The main goal of loop tiling [88, 22, 54, 53] is to reduce memory traffic by enhancing data reuse. Upon entry in the tile, data layout (the array organization) is restructured in particular to reduce TLB misses. Indeed, all copies are hoisted at the entry/exit of the tile by Step 3d, to generate contiguous array sections which will minimize cache interferences and TLB misses. At this stage, the only constraints imposed on tile sizes is that they should be chosen such that the working set used in the tile fits into the cache. For matrix multiply, computing the working set is fairly obvious: it amounts to sum up the size of the three sub-arrays accessed by the tile code. In more general cases, the exact evaluation of the working set can be done but can be fairly complex [18]. For our purpose, in most cases a simple method based on rectangular array subsections (derived from the tile sizes) will be sufficient. In particular, we do not limit our search to square tiles. While using general rectangular tiles will increase the number of parameters to deal with, it provides much more degrees of freedom. First, it allows to cope more efficiently with the case where the original loop iteration space is rectangular (allowing for example to deal with the general rectangular matrix multiply problem). Second, it even allows to deal efficiently with more arbitrarily shaped iteration space such as triangular ones.

63 The tiling is classically obtained through strip mining of all loops, followed by a search using loop permutation, skewing, reversal and loop distribution. The tiling applied on DGEMM is presented in Figure 3.3. The tile code (the 3 innermost loops) corresponds to a mini-MMM according to ATLAS terminology. The copy-out of c is not included.

3.3.2 Loop Transformations The loop transformations we considered in Step 2 are loop interchange, partial unroll, and loop fusion. The goal of these transformations is to increase the parallelism inside some loops (by unrolling or fusion), to give opportunities for higher instruction parallelism and vectorization. The optimization space is described by the range of unrolling factors for each loop, through X-language pragmas. The optimization sequences considered are all possible interchange, fol- lowed by any combination of other transformations. Note that after these source-to-source transformations, the compiler achieves other loop transformations on its own: unrolling, loop vectorization, software pipelining, versioning (for alignment). If the number of unrolling factors used for each loop is U, a perfect loop nest with n loops fully permutable generates n! × U n different versions. This is not an issue since the maximum loop depth is usually lower than 4.

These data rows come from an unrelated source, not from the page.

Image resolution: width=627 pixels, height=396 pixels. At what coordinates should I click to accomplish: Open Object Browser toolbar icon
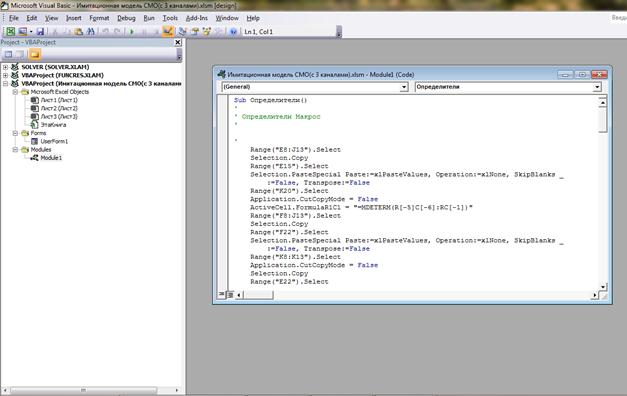207,32
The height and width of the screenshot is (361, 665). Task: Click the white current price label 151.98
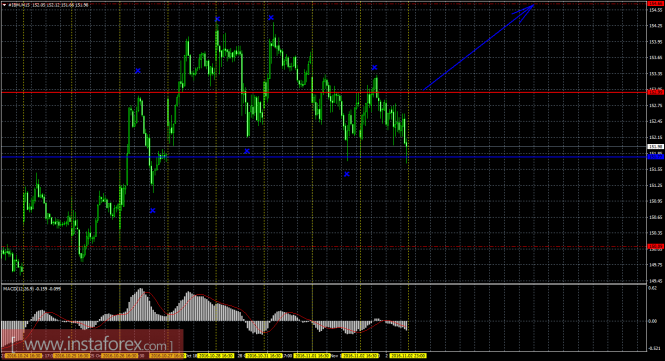click(656, 146)
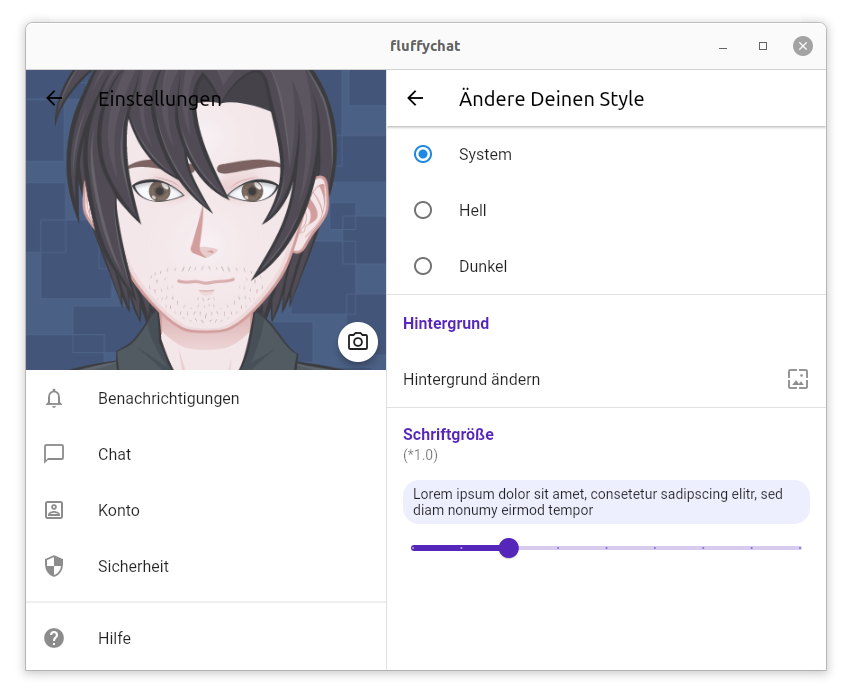Open the Konto settings entry
This screenshot has width=852, height=699.
[x=119, y=510]
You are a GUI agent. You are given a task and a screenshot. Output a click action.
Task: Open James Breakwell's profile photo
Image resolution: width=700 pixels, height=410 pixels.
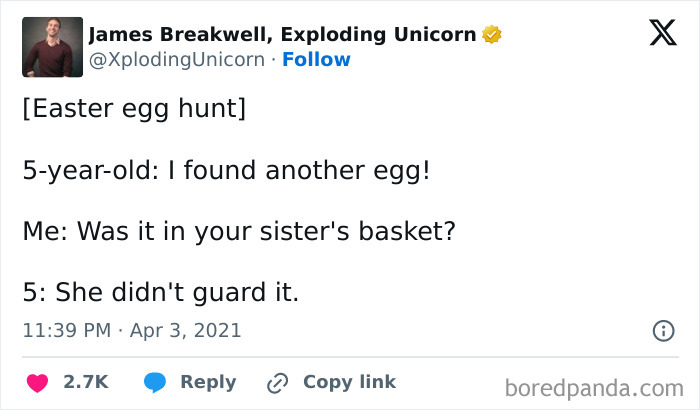pyautogui.click(x=52, y=47)
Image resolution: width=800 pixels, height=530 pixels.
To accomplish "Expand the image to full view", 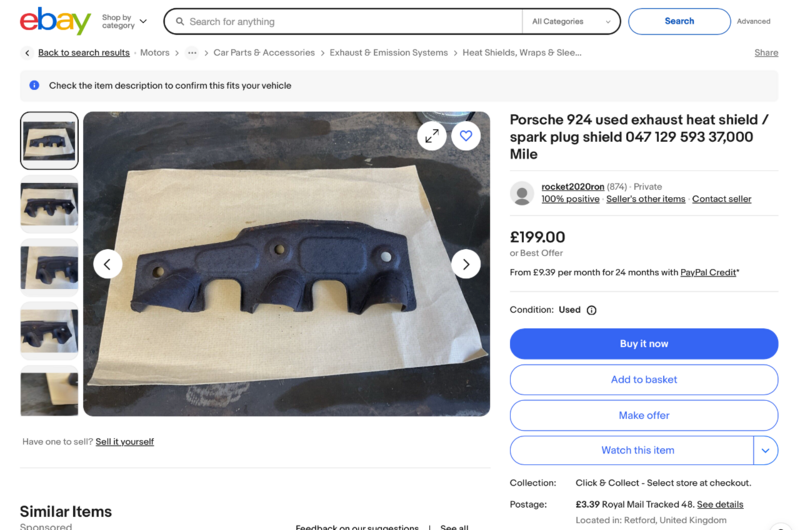I will click(x=432, y=136).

3.3.3 Data-Layout Optimization Loop tiling followed by scalar promotion are used to generate kernels (Steps 3a, 3c). The kernels are the tile codes generated by this tiling step. Tiling is applied only to inner loops, from the innermost loop (for 1D kernel) to all loops. The complexity of the kernels depends highly on the number of loops considered for this tiling. Kernels with only one loop (1D kernels) have several advantages: compilers usually generate good quality codes for single loops, and the experimental step takes linear time with respect to the number of experiments performed (Step 4). In our study, we consider also kernels with up to 3 loops. Data-layout transformations are applied to simplify array structures accessed by kernel. The optimization is focused on:

• locality optimization: higher locality and regular strides give more opportunities for the compiler to generate high performance memory accesses (better prefetch, fewer instruc- tions to describe the address stream, vectorization,...)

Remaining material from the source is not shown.